St. Louis Twisters Cause Damage, Again No Deaths
ST. LOUIS (AP) – The St. Louis area was cleaning up Monday from damage caused by tornadoes hitting the region for the fourth time in 2 1/2 years. Amid the heartbreak was the good news: In all of the twisters, no lives were lost.
Like the New Year’s Eve tornado in 2010, the Good Friday tornado in 2011 and the twister that hit St. Louis’ famed Hill and suburban areas in April, widespread damage occurred when two tornadoes touched down in the region Friday night. And just like those previous tornadoes, no one was killed, nor even seriously injured. Experts believe that’s partly due to people heeding warnings, and partly just good luck.
“To have as many tornadoes as intense as we’ve had go through a populated area and come out with as few injuries as we’ve had, people are getting out of harm’s way,” National Weather Service meteorologist Ben Miller said. “But if you look at some of the houses that were damaged and the fact that this one and the Good Friday tornado crossed multiple interstates, there’s got to be some luck involved.”
The storm Friday night actually produced two tornadoes, one that began in St. Charles County and traveled 32 miles through parts of St. Louis County. The other started in northeast St. Louis County and went into Illinois.
The twister that started near Weldon Spring in St. Charles County caused most of the damage. It was 250 yards wide and reached wind speeds of 150 mph.
That tornado damaged hundreds of homes at least 600 in St.
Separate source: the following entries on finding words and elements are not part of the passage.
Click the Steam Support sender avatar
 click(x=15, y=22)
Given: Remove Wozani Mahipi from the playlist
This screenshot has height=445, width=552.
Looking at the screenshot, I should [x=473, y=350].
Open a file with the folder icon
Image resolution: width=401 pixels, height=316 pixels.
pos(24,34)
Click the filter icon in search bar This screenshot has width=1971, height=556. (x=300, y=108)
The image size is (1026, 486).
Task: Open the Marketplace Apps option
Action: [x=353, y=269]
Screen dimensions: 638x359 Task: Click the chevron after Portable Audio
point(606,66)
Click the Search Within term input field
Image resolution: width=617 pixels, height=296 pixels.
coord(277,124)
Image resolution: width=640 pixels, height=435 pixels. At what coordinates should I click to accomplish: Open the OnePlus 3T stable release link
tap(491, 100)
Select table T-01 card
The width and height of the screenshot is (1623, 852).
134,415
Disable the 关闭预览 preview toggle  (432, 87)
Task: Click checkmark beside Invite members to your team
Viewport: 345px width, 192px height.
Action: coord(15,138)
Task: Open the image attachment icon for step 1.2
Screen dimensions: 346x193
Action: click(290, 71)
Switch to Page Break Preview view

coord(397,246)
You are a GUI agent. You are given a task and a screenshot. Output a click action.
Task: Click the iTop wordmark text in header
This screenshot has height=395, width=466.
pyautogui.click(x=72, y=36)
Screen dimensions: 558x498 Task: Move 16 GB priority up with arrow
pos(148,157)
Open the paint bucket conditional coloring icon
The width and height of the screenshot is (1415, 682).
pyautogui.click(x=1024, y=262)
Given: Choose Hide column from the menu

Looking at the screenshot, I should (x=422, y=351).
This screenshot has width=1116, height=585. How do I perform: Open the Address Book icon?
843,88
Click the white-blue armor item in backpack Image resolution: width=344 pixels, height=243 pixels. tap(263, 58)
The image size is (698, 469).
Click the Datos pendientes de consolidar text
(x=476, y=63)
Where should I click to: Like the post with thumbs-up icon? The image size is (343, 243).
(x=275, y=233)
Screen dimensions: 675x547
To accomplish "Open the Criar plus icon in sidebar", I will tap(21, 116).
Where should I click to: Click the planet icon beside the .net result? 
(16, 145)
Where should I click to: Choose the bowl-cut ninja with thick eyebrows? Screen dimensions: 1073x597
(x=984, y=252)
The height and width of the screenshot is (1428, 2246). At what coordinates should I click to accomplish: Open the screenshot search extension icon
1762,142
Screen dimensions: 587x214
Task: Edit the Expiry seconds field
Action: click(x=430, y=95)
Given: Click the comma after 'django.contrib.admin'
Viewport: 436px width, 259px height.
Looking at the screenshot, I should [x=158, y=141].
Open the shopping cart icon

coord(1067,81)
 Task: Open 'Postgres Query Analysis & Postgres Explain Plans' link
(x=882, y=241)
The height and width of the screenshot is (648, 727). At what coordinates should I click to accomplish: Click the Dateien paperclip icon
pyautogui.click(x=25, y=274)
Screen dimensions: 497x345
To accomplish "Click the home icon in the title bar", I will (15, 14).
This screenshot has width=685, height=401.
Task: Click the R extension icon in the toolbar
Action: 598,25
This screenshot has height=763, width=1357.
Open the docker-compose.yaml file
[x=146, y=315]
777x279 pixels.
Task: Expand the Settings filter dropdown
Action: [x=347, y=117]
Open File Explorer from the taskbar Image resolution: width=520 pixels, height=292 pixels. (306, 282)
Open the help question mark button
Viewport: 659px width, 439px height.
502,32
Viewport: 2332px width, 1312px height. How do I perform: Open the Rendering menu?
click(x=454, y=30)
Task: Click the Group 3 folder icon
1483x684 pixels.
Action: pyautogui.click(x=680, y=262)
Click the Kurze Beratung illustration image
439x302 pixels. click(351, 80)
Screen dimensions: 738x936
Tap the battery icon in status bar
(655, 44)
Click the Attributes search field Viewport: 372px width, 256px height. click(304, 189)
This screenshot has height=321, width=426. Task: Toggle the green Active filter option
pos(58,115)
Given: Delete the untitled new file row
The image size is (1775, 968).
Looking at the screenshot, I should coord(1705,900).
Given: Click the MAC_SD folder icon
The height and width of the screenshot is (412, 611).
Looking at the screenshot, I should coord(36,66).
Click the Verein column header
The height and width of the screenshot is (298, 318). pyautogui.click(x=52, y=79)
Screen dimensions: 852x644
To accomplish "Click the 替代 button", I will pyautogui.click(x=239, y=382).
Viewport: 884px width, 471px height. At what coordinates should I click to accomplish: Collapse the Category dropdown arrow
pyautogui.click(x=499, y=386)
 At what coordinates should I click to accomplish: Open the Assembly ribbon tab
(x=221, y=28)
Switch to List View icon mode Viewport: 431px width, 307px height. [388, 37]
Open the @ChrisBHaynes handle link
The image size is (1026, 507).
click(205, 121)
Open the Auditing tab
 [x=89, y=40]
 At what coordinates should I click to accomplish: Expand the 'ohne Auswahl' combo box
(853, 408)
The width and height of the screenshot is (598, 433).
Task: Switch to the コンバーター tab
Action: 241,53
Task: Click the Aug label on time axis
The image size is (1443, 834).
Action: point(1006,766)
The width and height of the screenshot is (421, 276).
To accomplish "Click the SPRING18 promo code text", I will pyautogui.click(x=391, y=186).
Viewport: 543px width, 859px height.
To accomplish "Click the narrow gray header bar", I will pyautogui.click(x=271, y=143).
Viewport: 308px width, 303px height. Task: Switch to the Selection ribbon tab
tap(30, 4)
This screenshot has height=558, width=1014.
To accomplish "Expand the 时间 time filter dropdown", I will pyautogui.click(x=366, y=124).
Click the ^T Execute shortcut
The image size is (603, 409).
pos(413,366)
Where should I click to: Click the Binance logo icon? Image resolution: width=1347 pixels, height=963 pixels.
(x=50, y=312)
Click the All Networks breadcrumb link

Charles County. St. Charles County spokeswoman Colene McEntee said 350 of those homes had major damage and many may be uninhabitable. Up to 50 have already been condemned, she said.
The tornado also damaged Hollywood Casino; tossed semi-trailers onto their sides in an industrial area of St. Louis County; and hit Lambert Airport.
It was the second time in a little over two years that Lambert was struck. An April 22, 2011, tornado caused $25 million in damage to the terminal.
This time, the tornado caused extensive damage to two aircraft hangars, three other buildings and a parking lot. Repair costs have not been determined, Lambert spokesman Jeff Lea said.
“There’s damage and costs, but the bigger picture is you’ve seen some families in the community facing a lot more,” Lea said.
The region may have benefited from the timing of the storm. The St. Charles County twister touched down around 7:50 p.m., after rush hour so people were at home. No place is more dangerous than the road when a tornado strikes.
It also helps that most homes in St. Charles County have basements. And there was ample warning: All local TV stations cut away from programming with updates on the storm.
The storm knocked out power to nearly 100,000 Ameren utility customers Friday night. By Monday afternoon, 33,000 were still without power, mostly on the Missouri side of the metro area. Ameren said most customers should have power restored by the end of Tuesday.
Tornado-ravaged areas are trying to return to normal. The tornado damaged the Family Arena in St. Charles enough that all three high schools in the Francis Howell School District postponed graduation ceremonies that had been scheduled for this past Saturday. They were held Sunday at Lindenwood University’s football field.
St. Charles County officials expect the Family Arena roof to be repaired by next weekend, when more commencement ceremonies are scheduled for other schools.